Chief of M. and E. Bureau: Henry Rustin.
Director of Fine Arts: William A. Coffin.
Superintendent of Electric Exhibits: George
Superintendent of Graphic Arts, Machinery,
etc.: Thomas M. Moore.
Superintendent of Liberal Arts: Selim H.
Superintendent of Ethnology and Archaeology:
A. L. Benedict.
Superintendent of Live Stock, Dairy, etc.:
Frank A. Converse.
Superintendent of Horticultural and Food
Products: F. W. Taylor.
Superintendent of Mines and Metallurgy:
David T. Day.
Superintendent of Manufactures: Alger M.
As happens generally in such undertakings,
the appointed day for opening the Exposition, May 1, 1901, found
much  incompleteness of preparation
for it, but mostly in matters which general managers cannot control.
Some States and some foreign countries had been late in their building
undertakings, and great numbers of exhibitors were unready to make
use of the space they had engaged. Something of this tardiness was
due, without doubt, to the dispiriting effects of a wet and cold
spring. The opening of the Exposition to the public took place,
nevertheless, on the appointed day, but the formal ceremonies of
its inauguration were postponed until the 20th. Exercises held then
in the Temple of Music included addresses by Vice-President Roosevelt,
Lieutenant-Governor Timothy L. Woodruff, of New York, Senator Henry
Cabot Lodge, of Massachusetts, and Mayor Conrad Diehl; with noble
poems read by Robert Cameron Rogers and Frederick Almy.

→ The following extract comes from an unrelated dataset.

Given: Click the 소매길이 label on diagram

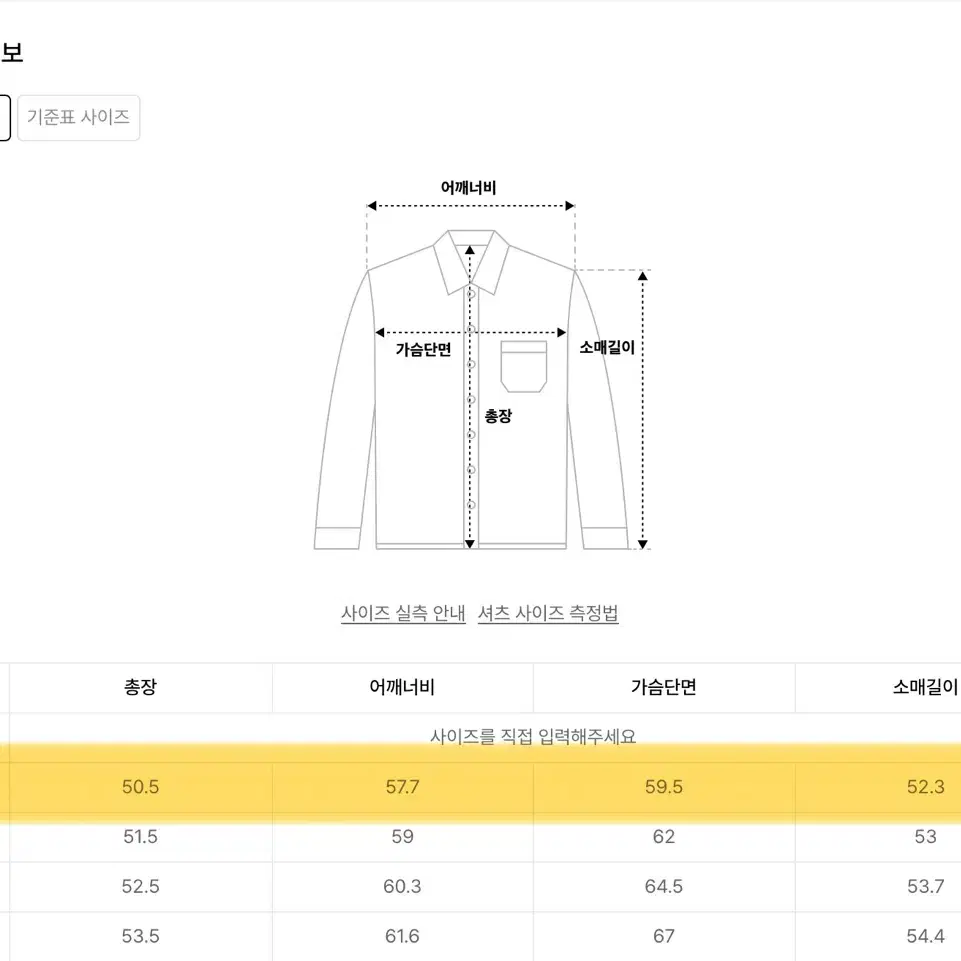Looking at the screenshot, I should tap(607, 348).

The United States Government interested
itself most heartily in the Exposition, and realized most perfectly
in its finely organized exhibits the instructive main purpose in
view. Every department of the government contributed something interestingly
representative of the functions and public services it performs,
or of the national resources and activities over which it presides.
The three buildings of the group in which these exhibits of governmental
work were arranged became the centers of a more substantial attraction
than any others on the ground.
Thirteen of the States of our Federal Union
were represented by handsome buildings under official care. The
fine permanent building of New York State, in marble, on public
park grounds, is now the property of the Buffalo Historical Society.

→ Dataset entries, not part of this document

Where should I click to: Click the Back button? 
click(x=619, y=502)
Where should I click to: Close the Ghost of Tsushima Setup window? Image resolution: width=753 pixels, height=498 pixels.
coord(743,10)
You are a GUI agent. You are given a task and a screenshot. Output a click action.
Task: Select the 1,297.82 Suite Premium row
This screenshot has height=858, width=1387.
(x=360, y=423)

The New England States were joined in the erection of a beautiful
building for their common use. The other States represented by governmental
buildings were Pennsylvania, Maryland, Michigan, Wisconsin, Minnesota
and Illinois. Porto Rico, alone, of the outlying possessions 
of the United States, presented exhibits in a building of its own.

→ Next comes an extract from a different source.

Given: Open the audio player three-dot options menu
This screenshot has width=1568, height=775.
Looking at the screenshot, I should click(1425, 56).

Other American countries which contributed admirably, not only to
the Pan-American display of resources and products, but to the housing
of them, were Canada, Mexico, Cuba, Chile, Ecuador, Honduras and
the Dominican Republic.
That Buffalo was benefited by the Exposition
will hardly be disputed; but in immediate financial results it was
not a success. A late-coming spring and a singularly unfavorable
state of weather throughout most of the months following were blighting
in themselves; but the fatal stroke came in the awful tragedy of
the assassination of President McKinley, which occurred on the 6th
of September. While holding a reception in the Temple of Music,
on the Exposition grounds, the President was shot by a Polish anarchist,
who approached him in the passing line of people, with a pistol
hidden by a handkerchief in his hand. Death was not immediate; there
were eight days of suffering, heroically endured, while the country
was thrilled with hopes and fears. Death came on the 14th, and Vice-President
Roosevelt immediately took the oath of office as President, at the
residence of Mr. Ansley Wilcox, who was his host at the time.
To many thousands of people the Pan-American
Exposition is a delightful memory; but it was not thronged as it
needed to be for an immediate repayment of its cost. The total admissions
were 8,120,048; the total revenue from admissions $2,406,875.80.
The total expenditures upon it were $9,447,702.93; the total income,
including payments on capital stock and proceeds from the sale of
bonds, was $8,869,757.20. The loss to stockholders ($1,643,203.50
in amount) was entire. First mortgage bonds were paid, but nothing
was received by the holders of the second issue, of $500,000. Towards
the payment of unsettled accounts, which amounted to $577,945.73,
a Congressional appropriation of $500,000 was obtained.